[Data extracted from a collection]
◆ ◆ ◆
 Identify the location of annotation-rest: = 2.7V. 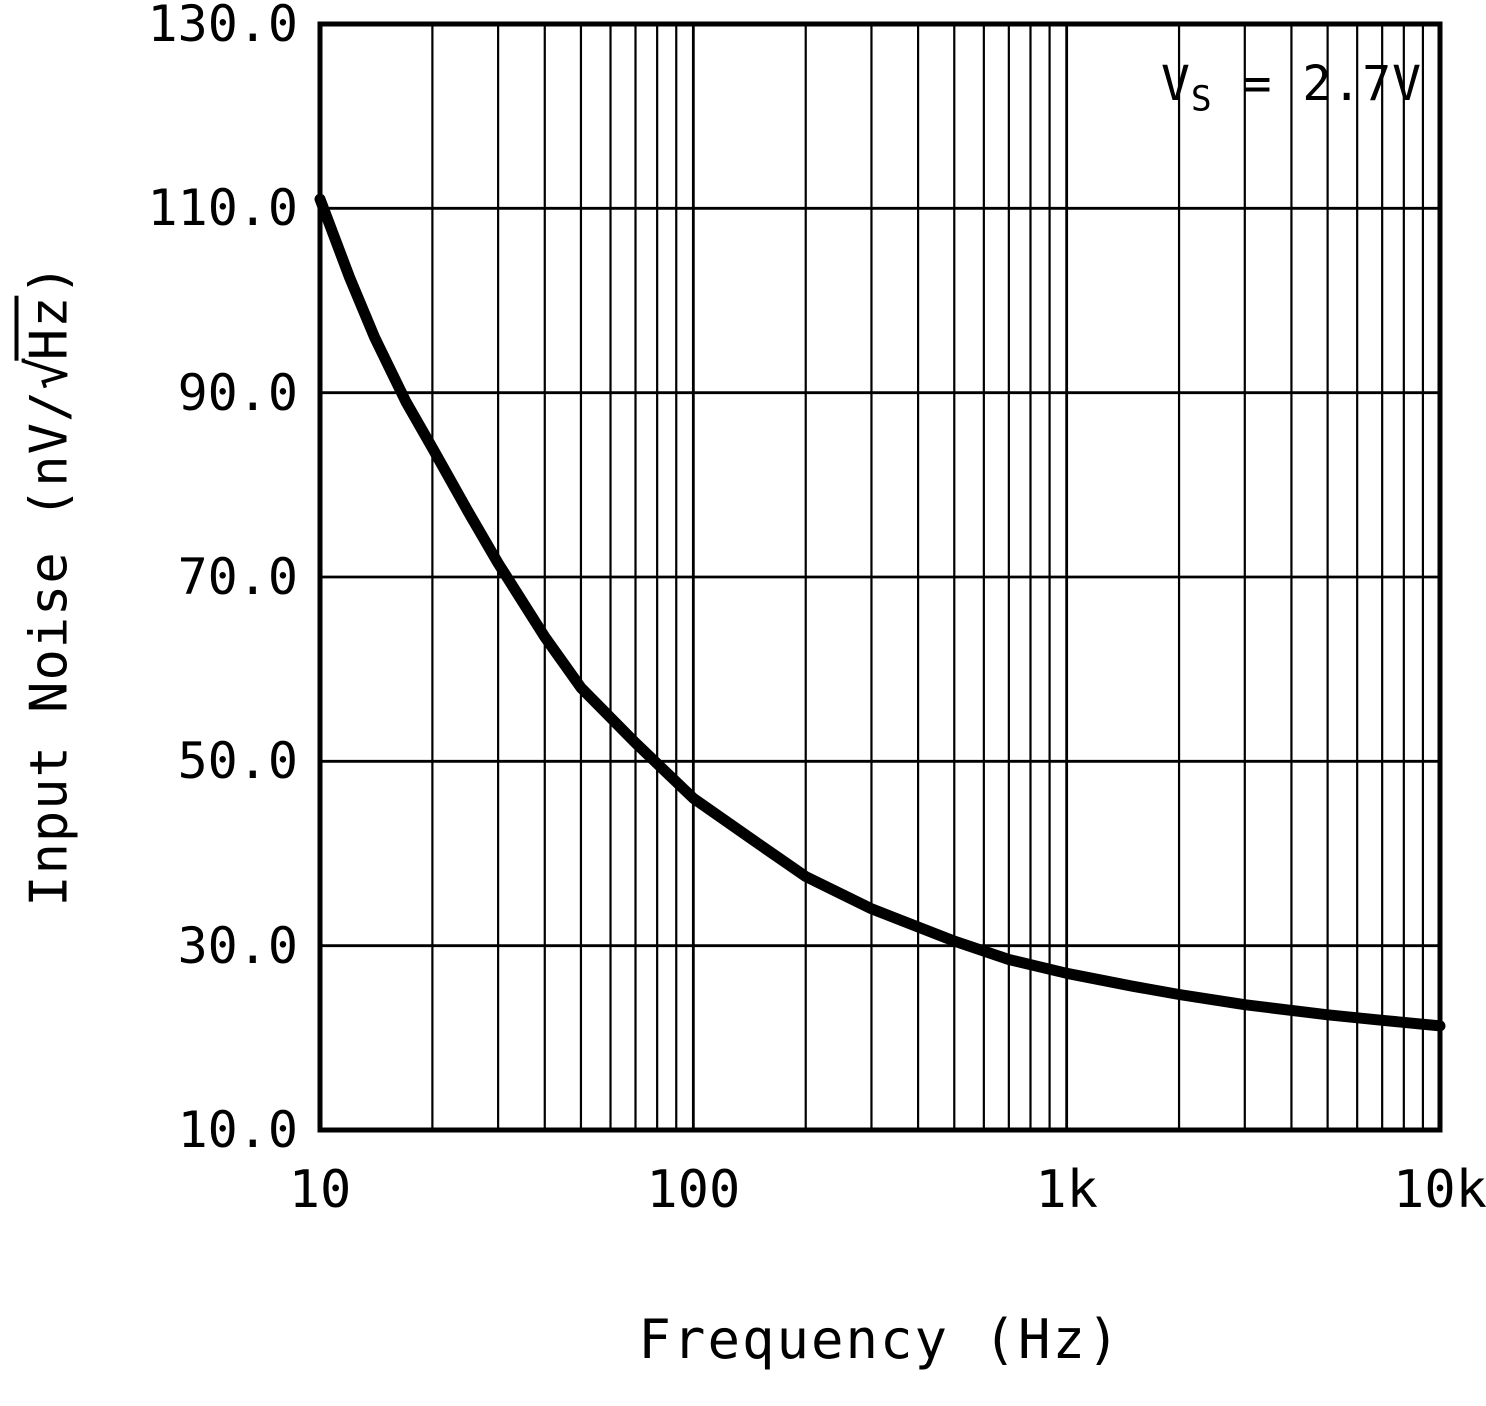
(1317, 84).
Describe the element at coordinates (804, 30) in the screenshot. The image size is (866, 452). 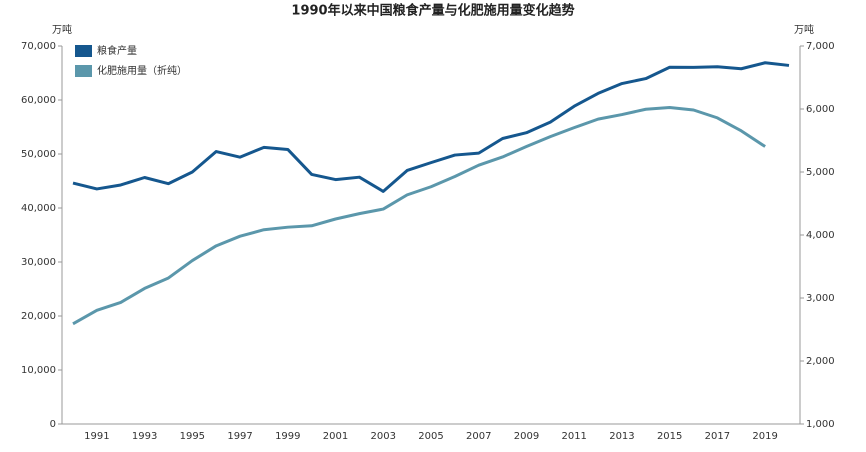
I see `y2-axis-label: 万吨` at that location.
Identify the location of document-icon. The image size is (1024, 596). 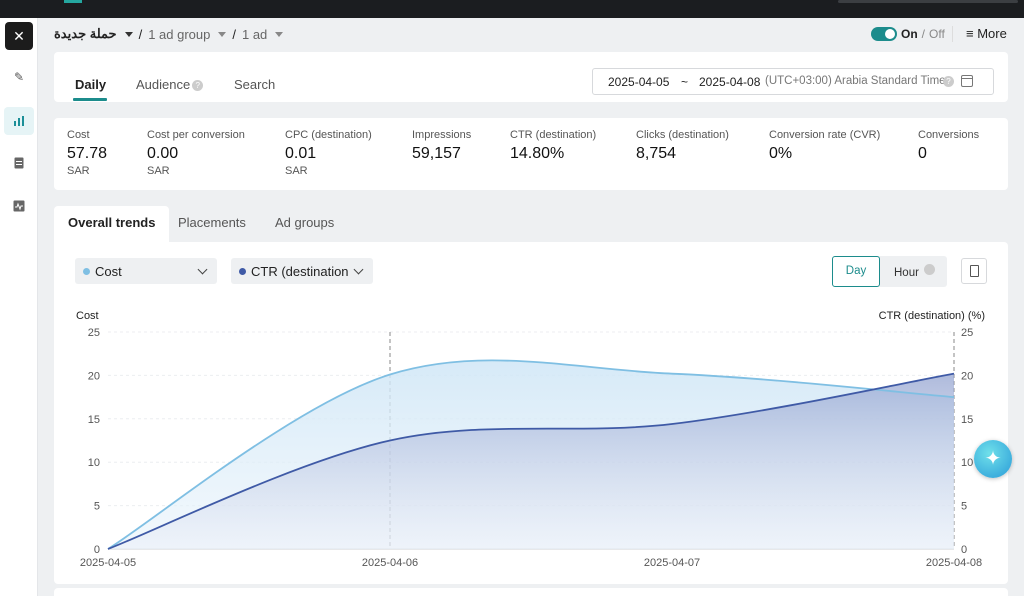
(19, 163).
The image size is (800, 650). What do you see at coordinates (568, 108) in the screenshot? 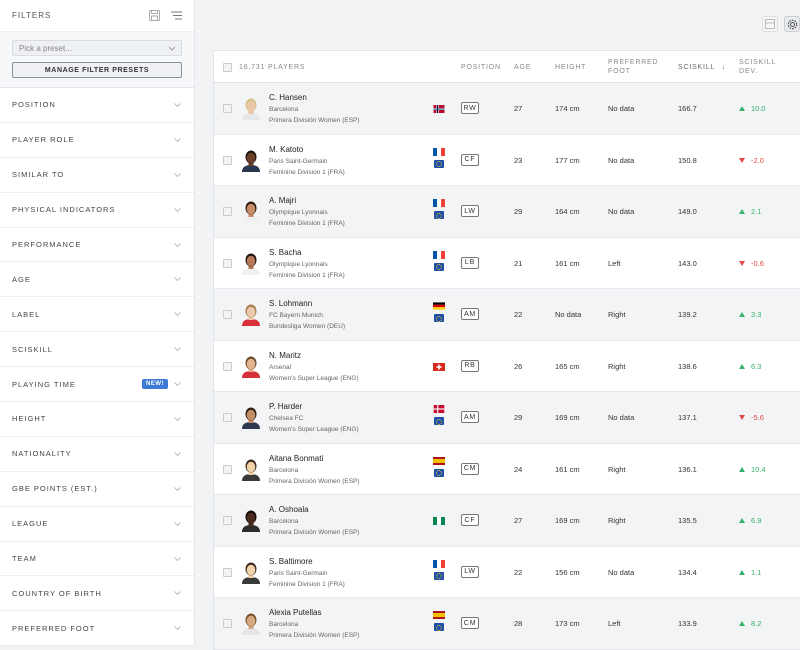
I see `height-cell: 174 cm` at bounding box center [568, 108].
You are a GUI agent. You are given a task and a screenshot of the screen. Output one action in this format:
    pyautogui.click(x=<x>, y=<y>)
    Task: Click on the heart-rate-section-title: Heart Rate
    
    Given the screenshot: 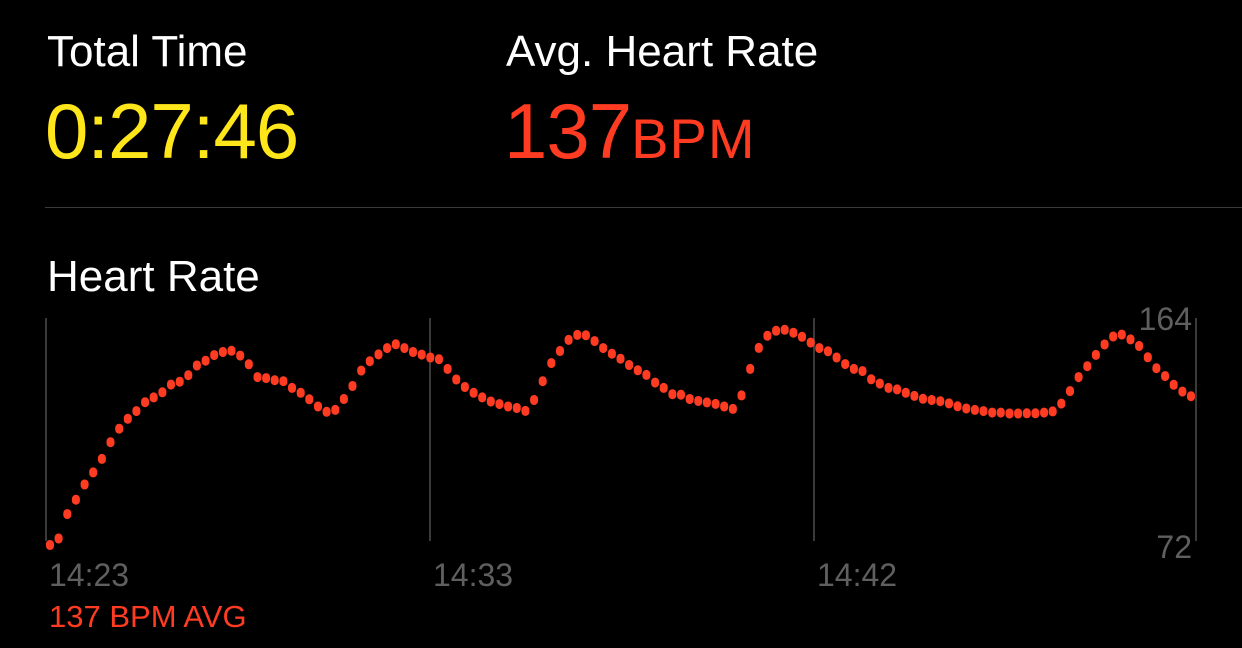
◆ ◆ ◆
Exercise aim: Output the data above word for word, omitting the pictures.

Output below:
 Identify the location of annotation-rest: = 2.7V. 
(1317, 84).
Describe the element at coordinates (804, 30) in the screenshot. The image size is (866, 452). 
I see `y2-axis-label: 万吨` at that location.
Identify the location of document-icon. The image size is (1024, 596). 
(19, 163).
The image size is (800, 650). What do you see at coordinates (568, 108) in the screenshot? 
I see `height-cell: 174 cm` at bounding box center [568, 108].
You are a GUI agent. You are given a task and a screenshot of the screen. Output one action in this format:
    pyautogui.click(x=<x>, y=<y>)
    Task: Click on the heart-rate-section-title: Heart Rate
    
    Given the screenshot: 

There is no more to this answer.